Instagram announced that it's testing a live video capability that allows users to co-broadcast content with other users tuning in. 

Here's how it works per the company's blog post: By tapping a new icon in the bottom-right corner of the app's screen, users can invite people watching their live video to join the broadcast — all they have to do is select which viewer they want to invite and click “add.” The broadcast screen will then divide in half and the invited guest will appear underneath the original host. Users can repeat this process throughout the broadcast and remove or add a guest (one at a time) at any point. Hosts can also exit their own broadcasts, and viewers can like or comment on videos per usual. Once the broadcast is complete, users can share their live videos via Instagram Stories or discard them.

According to the blog post, Instagram is currently testing this new feature among a “small percentage” of users, and it intends to launch the capability globally over the "next few months."

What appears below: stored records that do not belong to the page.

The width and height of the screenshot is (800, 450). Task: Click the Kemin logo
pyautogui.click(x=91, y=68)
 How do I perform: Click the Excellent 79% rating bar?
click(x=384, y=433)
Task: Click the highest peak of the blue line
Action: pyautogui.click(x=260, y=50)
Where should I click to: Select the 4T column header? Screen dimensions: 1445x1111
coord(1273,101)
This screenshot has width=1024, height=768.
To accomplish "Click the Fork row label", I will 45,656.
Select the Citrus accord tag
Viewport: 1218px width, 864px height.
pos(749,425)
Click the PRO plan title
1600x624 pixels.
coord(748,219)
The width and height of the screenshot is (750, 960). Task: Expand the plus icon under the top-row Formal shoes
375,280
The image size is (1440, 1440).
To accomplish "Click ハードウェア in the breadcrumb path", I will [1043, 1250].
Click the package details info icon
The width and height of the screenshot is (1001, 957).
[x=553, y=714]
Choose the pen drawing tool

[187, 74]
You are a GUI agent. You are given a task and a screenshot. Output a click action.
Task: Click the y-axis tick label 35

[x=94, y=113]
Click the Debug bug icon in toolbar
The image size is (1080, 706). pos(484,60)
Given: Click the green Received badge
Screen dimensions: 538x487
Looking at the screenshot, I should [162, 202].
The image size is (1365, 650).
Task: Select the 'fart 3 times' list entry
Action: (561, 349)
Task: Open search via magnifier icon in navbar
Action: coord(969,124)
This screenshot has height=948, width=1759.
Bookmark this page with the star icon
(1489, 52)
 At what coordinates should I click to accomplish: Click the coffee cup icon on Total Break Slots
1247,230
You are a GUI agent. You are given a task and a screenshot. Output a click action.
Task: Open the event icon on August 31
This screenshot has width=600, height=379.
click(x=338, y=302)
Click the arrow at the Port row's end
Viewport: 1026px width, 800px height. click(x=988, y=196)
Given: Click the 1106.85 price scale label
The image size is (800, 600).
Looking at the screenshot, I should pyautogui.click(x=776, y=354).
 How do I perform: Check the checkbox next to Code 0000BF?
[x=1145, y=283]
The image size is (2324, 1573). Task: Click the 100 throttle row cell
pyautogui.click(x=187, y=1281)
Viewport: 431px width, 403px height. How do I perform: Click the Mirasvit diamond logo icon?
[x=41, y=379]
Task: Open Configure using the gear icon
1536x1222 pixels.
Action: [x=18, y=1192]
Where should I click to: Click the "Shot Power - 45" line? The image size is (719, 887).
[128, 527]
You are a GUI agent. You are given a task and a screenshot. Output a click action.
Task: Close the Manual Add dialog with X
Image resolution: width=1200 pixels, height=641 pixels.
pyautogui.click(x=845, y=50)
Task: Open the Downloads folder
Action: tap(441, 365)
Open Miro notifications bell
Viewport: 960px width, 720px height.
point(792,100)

The photo- and video-sharing app introduced live video in November, notes the post, and it has since seen “millions of people” use the feature. Instagram has also continued to grow its live video capabilities, including making it possible for users to save live videos to their phones in March and enabling people to share replays of their live videos via Stories in June.

At first glance, it makes sense why Instagram would want to grow its live streaming capabilities. According to data by UBS Evidence Lab cited in eMarketer's report “US Live Video 2017: Still Buffering,” more than half (53%) of the 13- to 17-year-old people surveyed say they've watched live streaming video on social media, and about a third (32%) say they've created it. These numbers increase among 18- to 34-year-old respondents, with 63% saying they've watched a live streaming video on social media and 42% saying they've created one.

However, most social channels are seeing a dip in live-streaming video performance.  According to the aforementioned data set and report, the percentage of U.S. internet users who have watched live-streaming videos on YouTube dropped from 21% in June 2016 to 16% in November 2016. The percentage who have watched live-streaming videos on Snapchat Live Stories also decreased from 14% to 12% over that same time frame. Instagram's acquirer Facebook, however, saw an increase from 14% to 17% when comparing June 2016 and November 2016 figures.

Marketers don't seem completely sold on investing in live video, either. Another data set conducted by Advertiser Perceptions on behalf of Trusted Media Brands that was cited in the aforementioned report found that just 19% of marketing decision-makers surveyed last summer said they "definitely will" invest in live streaming advertising and 21% said they "definitely won't."